Protagoniste della civiltà del vino fin dall’antichità, le piccole isole del Mediterraneo hanno mantenuto alta fino a oggi la tradizione di una viticoltura eroica che continua a produrre vini straordinari, specialmente dolci, come nel caso della Malvasia delle Lipari. Nell’arcipelago delle Eolie viene prodotto uno dei più antichi vini siciliani, in possesso di quella che potremmo definire uno dei migliori esempi di “sicilianità” dell’enologia isolana. Un carattere fotografato da “malvasia Day” (Salina, 18giugno), evento dedicato a questa chicca enologica organizzato da Tasca d’Almerita nel resort di Capofaro.
“Un momento di aggregazione - spiega Alberto Tasca - dove spariscono i motivi di diffidenza tra i produttori ed emerge l’unità, è sempre una dato importante. E, per rimanere qui in Sicilia, come sta succedendo fra i produttori dell’Etna, diventa motivo di confronto e crescita. La Malvasia di Lipari è prodotta in un territorio piccolissimo che vogliamo valorizzare sempre di più, attraverso - conclude Tasca - una visione unitaria soprattutto organolettica”.
Un vino potente nella storia, nel fascino e nella complessità aromatica ma capace di accarezzare la bocca con eleganza e finezza, tra ricordi di dattero e arancia candita. L’evento, siamo all’edizione n. 2, è aperto al pubblico e raccoglie il meglio della produzione di questo raro vino passito: da Barone di Villagrande a Florio, da Capofaro (Tasca d’Almerita) a Caravaglio, da Colosi a Fenech, da Giona a Hauner, da La Rosa, Virgona e D’Amico.
Focus - La malvasia delle Lipari tra storia e leggenda
Protagoniste della civiltà del vino fin dall’antichità, le piccole isole del Mediterraneo hanno mantenuto alta fino a oggi la tradizione di una viticoltura eroica che continua a produrre vini di nicchia, specialmente dolci, come nel caso della Malvasia delle Lipari. I vini dolci mediterranei, ottenuti prevalentemente da uve appassite, hanno infatti riconquistato la loro storica collocazione, ripartendo proprio dalle isole meridionali dell’Italia (da Pantelleria, alle Lipari). Prodotta a partire da uve Malvasia delle Lipari e una piccola percentuale di Corinto Nero, altro vitigno di antica coltivazione di questo territorio, è declinata sia nella versione secca che in quella passita, quest’ultima ottenuta da appassimento delle uve in pianta o su graticci. La storia del vitigno Malvasia si intreccia con quella della Repubblica di Venezia. Il nome deriva da quello della città greca Monembasia, ribattezzata Malfasia e successivamente italianizzato in Malvasia. I veneziani dopo averla conquistata, ne prelevarono i vitigni che trapiantarono nell’isola di Creta. E con i vini di Monembasia e di Creta vennero esportati anche i rispettivi vitigni.

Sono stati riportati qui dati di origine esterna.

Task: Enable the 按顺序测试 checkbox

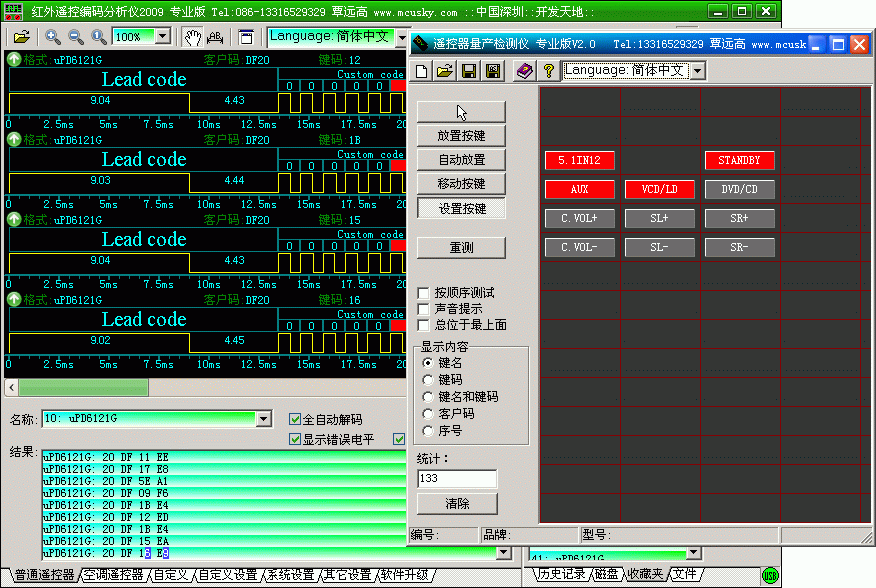Action: pyautogui.click(x=424, y=293)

Nelle isole Lipari circola anche un’antica leggenda cristiana, ambientata durante la dominazione musulmana, che racconta di un contadino intento a portare un’anfora di vino per il padre ed il prete. Incontrato lungo la strada lo spietato governatore arabo dell’isola, che pretendeva di sapere cosa trasportasse, il contadino rispose che portava solo succo di malva e, pregando il Signore di trasformare il vino in malva, lo invocò così: “malva sia!”. Ed il vino si trasformò in malva provocando il disgusto del governatore.
I vitigni Malvasia rappresentano una sorta di patrimonio collettivo dell’intera enologia tricolore e possono essere distinti in due gruppi: a frutto bianco e a frutto nero. Fra le Malvasia a frutto bianco più estesamente coltivate la Malvasia del Chianti, la Malvasia istriana, la Malvasia laziale, la Malvasia Bianca di Candia, la Malvasia di Sardegna, la Malvasia delle Lipari. Fra le Malvasia a frutto nero, presente anche in Toscana, quelle salentine di Brindisi e di Lecce, la Malvasia di Casorzo d’Asti e la Malvasia nera di Schierano.